### Exercise prompt
Copy out every one of the lines below word for word, keeping them in the same order.

* Start Available records *

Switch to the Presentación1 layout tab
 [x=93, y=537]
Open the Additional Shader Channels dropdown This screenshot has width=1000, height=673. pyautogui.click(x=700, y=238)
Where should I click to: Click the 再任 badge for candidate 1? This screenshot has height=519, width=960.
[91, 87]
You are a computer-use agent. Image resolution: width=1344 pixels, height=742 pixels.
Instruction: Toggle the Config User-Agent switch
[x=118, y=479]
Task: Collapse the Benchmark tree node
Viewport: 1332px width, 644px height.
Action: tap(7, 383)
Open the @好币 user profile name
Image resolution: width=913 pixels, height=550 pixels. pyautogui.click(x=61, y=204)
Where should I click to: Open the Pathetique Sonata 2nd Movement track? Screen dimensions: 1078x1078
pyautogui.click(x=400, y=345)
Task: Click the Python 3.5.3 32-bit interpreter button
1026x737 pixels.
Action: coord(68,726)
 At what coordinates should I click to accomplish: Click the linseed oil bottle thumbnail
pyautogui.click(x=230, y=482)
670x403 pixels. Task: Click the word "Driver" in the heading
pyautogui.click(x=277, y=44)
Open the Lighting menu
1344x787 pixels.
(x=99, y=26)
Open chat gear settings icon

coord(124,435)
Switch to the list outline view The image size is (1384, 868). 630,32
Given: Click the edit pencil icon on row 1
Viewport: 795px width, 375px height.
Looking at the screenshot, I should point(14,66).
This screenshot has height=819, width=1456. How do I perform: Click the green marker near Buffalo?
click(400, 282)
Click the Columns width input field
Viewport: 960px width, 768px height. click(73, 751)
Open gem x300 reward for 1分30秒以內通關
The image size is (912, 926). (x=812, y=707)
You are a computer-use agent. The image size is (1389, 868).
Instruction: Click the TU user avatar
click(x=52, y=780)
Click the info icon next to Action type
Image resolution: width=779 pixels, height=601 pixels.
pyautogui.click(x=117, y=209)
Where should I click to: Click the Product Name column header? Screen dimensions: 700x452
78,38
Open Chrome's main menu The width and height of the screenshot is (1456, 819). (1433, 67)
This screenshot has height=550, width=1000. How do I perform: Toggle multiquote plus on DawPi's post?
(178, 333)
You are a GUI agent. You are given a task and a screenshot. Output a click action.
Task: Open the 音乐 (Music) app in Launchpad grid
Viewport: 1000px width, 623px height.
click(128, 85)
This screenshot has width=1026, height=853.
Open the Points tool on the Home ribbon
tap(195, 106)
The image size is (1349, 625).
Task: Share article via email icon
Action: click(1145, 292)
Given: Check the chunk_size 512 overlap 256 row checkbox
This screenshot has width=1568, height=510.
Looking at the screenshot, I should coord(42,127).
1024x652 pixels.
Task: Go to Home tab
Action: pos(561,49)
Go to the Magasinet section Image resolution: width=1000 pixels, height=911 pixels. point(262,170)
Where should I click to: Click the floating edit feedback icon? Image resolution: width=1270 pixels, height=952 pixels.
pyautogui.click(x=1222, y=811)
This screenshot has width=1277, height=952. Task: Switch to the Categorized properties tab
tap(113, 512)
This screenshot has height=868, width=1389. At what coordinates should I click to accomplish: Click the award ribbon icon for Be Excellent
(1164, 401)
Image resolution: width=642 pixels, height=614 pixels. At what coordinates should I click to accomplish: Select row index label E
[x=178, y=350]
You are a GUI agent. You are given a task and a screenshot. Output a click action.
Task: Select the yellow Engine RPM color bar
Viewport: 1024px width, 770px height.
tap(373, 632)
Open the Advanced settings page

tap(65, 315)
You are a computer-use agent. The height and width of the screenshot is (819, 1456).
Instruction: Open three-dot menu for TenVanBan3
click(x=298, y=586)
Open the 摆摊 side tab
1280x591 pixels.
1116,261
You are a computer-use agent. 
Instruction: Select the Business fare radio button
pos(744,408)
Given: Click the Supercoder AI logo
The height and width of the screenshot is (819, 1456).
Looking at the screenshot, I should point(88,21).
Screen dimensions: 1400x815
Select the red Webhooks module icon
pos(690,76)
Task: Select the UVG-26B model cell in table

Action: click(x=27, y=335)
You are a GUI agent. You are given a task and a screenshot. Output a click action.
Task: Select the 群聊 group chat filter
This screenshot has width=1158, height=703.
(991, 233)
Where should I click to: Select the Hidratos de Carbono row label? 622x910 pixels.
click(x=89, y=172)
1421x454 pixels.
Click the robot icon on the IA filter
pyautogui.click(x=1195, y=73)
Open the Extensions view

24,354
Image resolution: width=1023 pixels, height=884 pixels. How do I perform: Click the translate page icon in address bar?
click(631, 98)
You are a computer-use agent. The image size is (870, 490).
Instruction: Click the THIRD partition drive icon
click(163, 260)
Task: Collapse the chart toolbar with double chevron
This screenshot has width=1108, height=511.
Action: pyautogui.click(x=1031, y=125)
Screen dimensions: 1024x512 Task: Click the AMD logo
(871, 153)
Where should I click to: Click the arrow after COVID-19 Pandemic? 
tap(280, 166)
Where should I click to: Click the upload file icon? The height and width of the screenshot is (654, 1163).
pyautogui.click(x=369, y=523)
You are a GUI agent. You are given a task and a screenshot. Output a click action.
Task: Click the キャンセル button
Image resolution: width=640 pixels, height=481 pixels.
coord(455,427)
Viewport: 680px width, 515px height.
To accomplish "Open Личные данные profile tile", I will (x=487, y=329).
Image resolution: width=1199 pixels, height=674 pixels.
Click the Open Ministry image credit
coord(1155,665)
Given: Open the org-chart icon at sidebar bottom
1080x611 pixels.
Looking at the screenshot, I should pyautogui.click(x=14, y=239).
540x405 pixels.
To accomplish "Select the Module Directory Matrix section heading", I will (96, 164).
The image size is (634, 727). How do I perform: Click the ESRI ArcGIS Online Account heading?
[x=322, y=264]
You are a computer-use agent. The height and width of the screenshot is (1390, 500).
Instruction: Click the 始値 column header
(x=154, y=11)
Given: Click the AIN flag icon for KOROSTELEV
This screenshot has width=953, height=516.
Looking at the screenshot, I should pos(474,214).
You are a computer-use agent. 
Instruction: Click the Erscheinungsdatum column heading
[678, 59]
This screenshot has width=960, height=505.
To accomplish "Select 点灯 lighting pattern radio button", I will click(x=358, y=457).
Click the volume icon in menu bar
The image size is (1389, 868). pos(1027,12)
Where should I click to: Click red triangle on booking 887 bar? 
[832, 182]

* End Available records *

### Answer below
Switch to the Presentación1 layout tab
 [x=93, y=537]
Open the Additional Shader Channels dropdown This screenshot has width=1000, height=673. pyautogui.click(x=700, y=238)
Where should I click to: Click the 再任 badge for candidate 1? This screenshot has height=519, width=960.
[91, 87]
You are a computer-use agent. Image resolution: width=1344 pixels, height=742 pixels.
Instruction: Toggle the Config User-Agent switch
[x=118, y=479]
Task: Collapse the Benchmark tree node
Viewport: 1332px width, 644px height.
Action: tap(7, 383)
Open the @好币 user profile name
Image resolution: width=913 pixels, height=550 pixels. pyautogui.click(x=61, y=204)
Where should I click to: Open the Pathetique Sonata 2nd Movement track? Screen dimensions: 1078x1078
pyautogui.click(x=400, y=345)
Task: Click the Python 3.5.3 32-bit interpreter button
1026x737 pixels.
Action: coord(68,726)
 At what coordinates should I click to accomplish: Click the linseed oil bottle thumbnail
pyautogui.click(x=230, y=482)
670x403 pixels. Task: Click the word "Driver" in the heading
pyautogui.click(x=277, y=44)
Open the Lighting menu
1344x787 pixels.
(x=99, y=26)
Open chat gear settings icon

coord(124,435)
Switch to the list outline view The image size is (1384, 868). 630,32
Given: Click the edit pencil icon on row 1
Viewport: 795px width, 375px height.
Looking at the screenshot, I should point(14,66).
This screenshot has height=819, width=1456. How do I perform: Click the green marker near Buffalo?
click(400, 282)
Click the Columns width input field
Viewport: 960px width, 768px height. click(73, 751)
Open gem x300 reward for 1分30秒以內通關
The image size is (912, 926). (x=812, y=707)
You are a computer-use agent. The image size is (1389, 868).
Instruction: Click the TU user avatar
click(x=52, y=780)
Click the info icon next to Action type
Image resolution: width=779 pixels, height=601 pixels.
pyautogui.click(x=117, y=209)
Where should I click to: Click the Product Name column header? Screen dimensions: 700x452
78,38
Open Chrome's main menu The width and height of the screenshot is (1456, 819). (1433, 67)
This screenshot has height=550, width=1000. How do I perform: Toggle multiquote plus on DawPi's post?
(178, 333)
You are a GUI agent. You are given a task and a screenshot. Output a click action.
Task: Open the 音乐 (Music) app in Launchpad grid
Viewport: 1000px width, 623px height.
click(128, 85)
This screenshot has width=1026, height=853.
Open the Points tool on the Home ribbon
tap(195, 106)
The image size is (1349, 625).
Task: Share article via email icon
Action: click(1145, 292)
Given: Check the chunk_size 512 overlap 256 row checkbox
This screenshot has width=1568, height=510.
Looking at the screenshot, I should coord(42,127).
1024x652 pixels.
Task: Go to Home tab
Action: pos(561,49)
Go to the Magasinet section Image resolution: width=1000 pixels, height=911 pixels. point(262,170)
Where should I click to: Click the floating edit feedback icon? Image resolution: width=1270 pixels, height=952 pixels.
pyautogui.click(x=1222, y=811)
This screenshot has width=1277, height=952. Task: Switch to the Categorized properties tab
tap(113, 512)
This screenshot has height=868, width=1389. At what coordinates should I click to accomplish: Click the award ribbon icon for Be Excellent
(1164, 401)
Image resolution: width=642 pixels, height=614 pixels. At what coordinates should I click to accomplish: Select row index label E
[x=178, y=350]
You are a GUI agent. You are given a task and a screenshot. Output a click action.
Task: Select the yellow Engine RPM color bar
Viewport: 1024px width, 770px height.
tap(373, 632)
Open the Advanced settings page

tap(65, 315)
You are a computer-use agent. The height and width of the screenshot is (819, 1456).
Instruction: Open three-dot menu for TenVanBan3
click(x=298, y=586)
Open the 摆摊 side tab
1280x591 pixels.
1116,261
You are a computer-use agent. 
Instruction: Select the Business fare radio button
pos(744,408)
Given: Click the Supercoder AI logo
The height and width of the screenshot is (819, 1456).
Looking at the screenshot, I should point(88,21).
Screen dimensions: 1400x815
Select the red Webhooks module icon
pos(690,76)
Task: Select the UVG-26B model cell in table

Action: click(x=27, y=335)
You are a GUI agent. You are given a task and a screenshot. Output a click action.
Task: Select the 群聊 group chat filter
This screenshot has width=1158, height=703.
(991, 233)
Where should I click to: Select the Hidratos de Carbono row label? 622x910 pixels.
click(x=89, y=172)
1421x454 pixels.
Click the robot icon on the IA filter
pyautogui.click(x=1195, y=73)
Open the Extensions view

24,354
Image resolution: width=1023 pixels, height=884 pixels. How do I perform: Click the translate page icon in address bar?
click(631, 98)
You are a computer-use agent. The image size is (870, 490).
Instruction: Click the THIRD partition drive icon
click(163, 260)
Task: Collapse the chart toolbar with double chevron
This screenshot has width=1108, height=511.
Action: pyautogui.click(x=1031, y=125)
Screen dimensions: 1024x512 Task: Click the AMD logo
(871, 153)
Where should I click to: Click the arrow after COVID-19 Pandemic? 
tap(280, 166)
Where should I click to: Click the upload file icon? The height and width of the screenshot is (654, 1163).
pyautogui.click(x=369, y=523)
You are a GUI agent. You are given a task and a screenshot. Output a click action.
Task: Click the キャンセル button
Image resolution: width=640 pixels, height=481 pixels.
coord(455,427)
Viewport: 680px width, 515px height.
To accomplish "Open Личные данные profile tile", I will (x=487, y=329).
Image resolution: width=1199 pixels, height=674 pixels.
Click the Open Ministry image credit
coord(1155,665)
Given: Open the org-chart icon at sidebar bottom
1080x611 pixels.
Looking at the screenshot, I should pyautogui.click(x=14, y=239).
540x405 pixels.
To accomplish "Select the Module Directory Matrix section heading", I will (96, 164).
The image size is (634, 727). How do I perform: Click the ESRI ArcGIS Online Account heading?
[x=322, y=264]
You are a computer-use agent. The height and width of the screenshot is (1390, 500).
Instruction: Click the 始値 column header
(x=154, y=11)
Given: Click the AIN flag icon for KOROSTELEV
This screenshot has width=953, height=516.
Looking at the screenshot, I should pos(474,214).
You are a computer-use agent. 
Instruction: Click the Erscheinungsdatum column heading
[678, 59]
This screenshot has width=960, height=505.
To accomplish "Select 点灯 lighting pattern radio button", I will click(x=358, y=457).
Click the volume icon in menu bar
The image size is (1389, 868). pos(1027,12)
Where should I click to: Click red triangle on booking 887 bar? 
[832, 182]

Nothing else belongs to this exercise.